Stored records
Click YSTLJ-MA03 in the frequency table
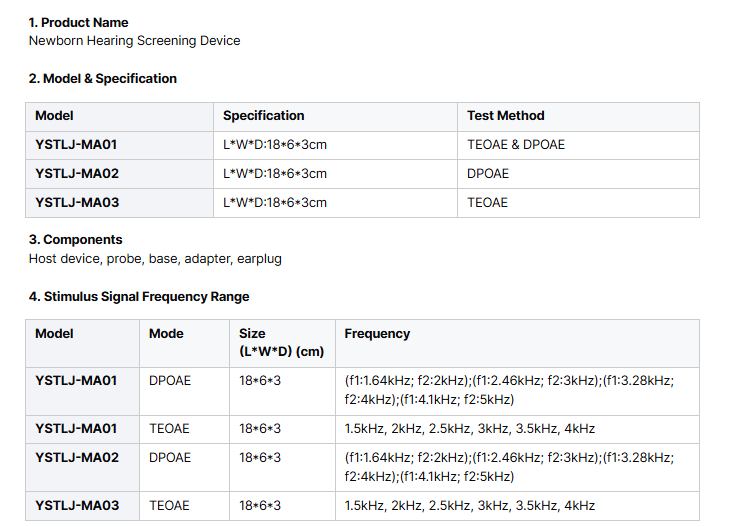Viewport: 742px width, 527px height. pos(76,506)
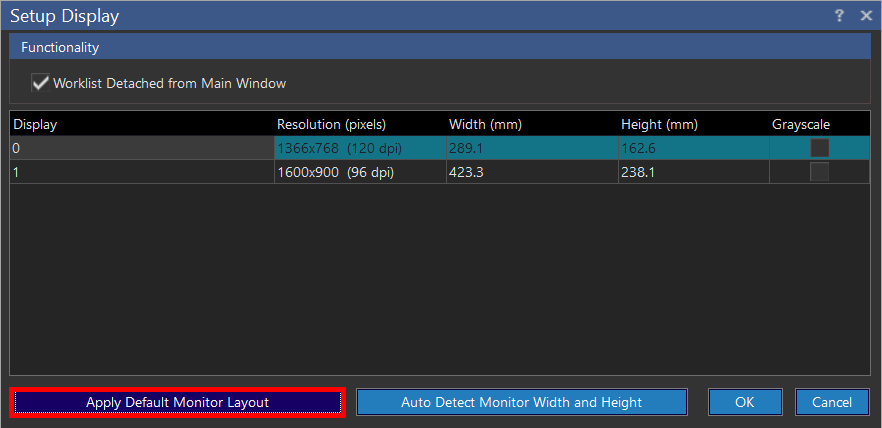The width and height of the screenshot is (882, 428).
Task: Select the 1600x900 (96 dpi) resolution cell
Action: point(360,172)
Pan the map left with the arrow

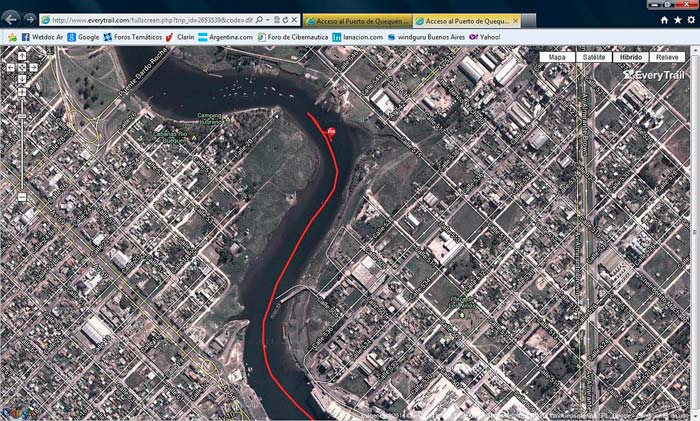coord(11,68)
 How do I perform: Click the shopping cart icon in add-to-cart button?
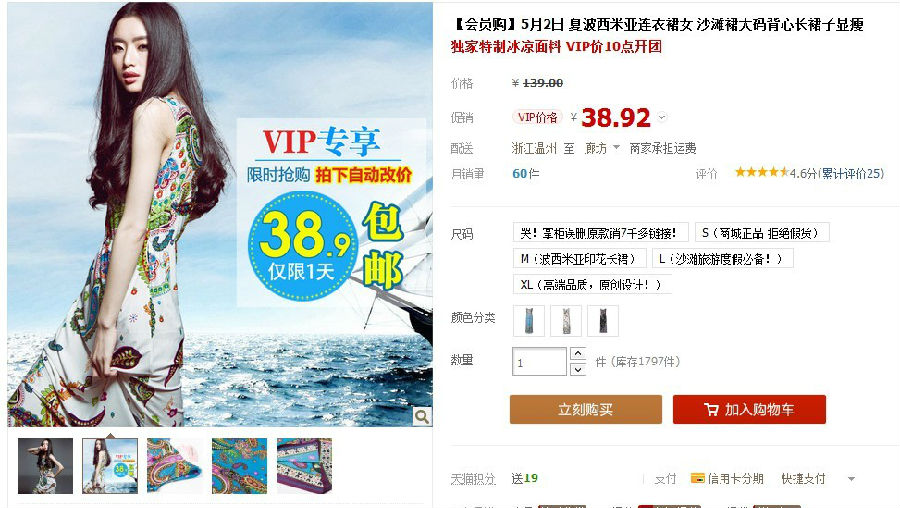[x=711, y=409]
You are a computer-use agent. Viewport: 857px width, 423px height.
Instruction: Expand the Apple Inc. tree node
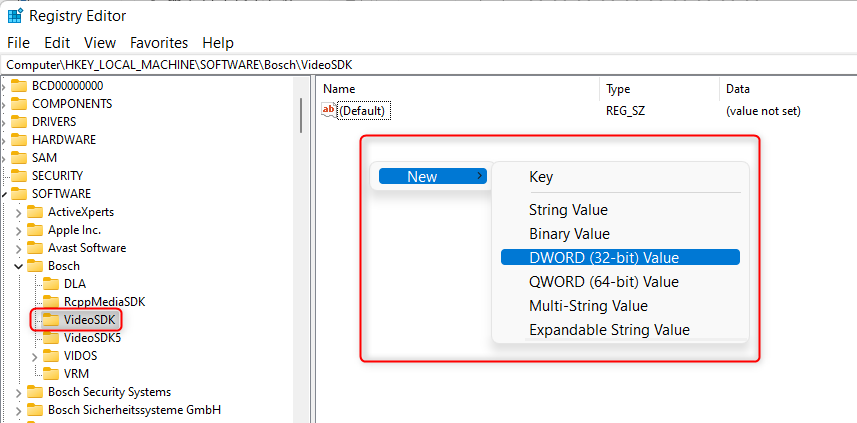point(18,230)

What the exercise asks → All lines from the one with "How do I perform: Click" through the end of the records above must be reproduced exactly, both ends included, and the pictures must be left out.

Response area →
 How do I perform: Click the shopping cart icon in add-to-cart button?
[x=711, y=409]
You are a computer-use agent. Viewport: 857px width, 423px height.
Instruction: Expand the Apple Inc. tree node
point(18,230)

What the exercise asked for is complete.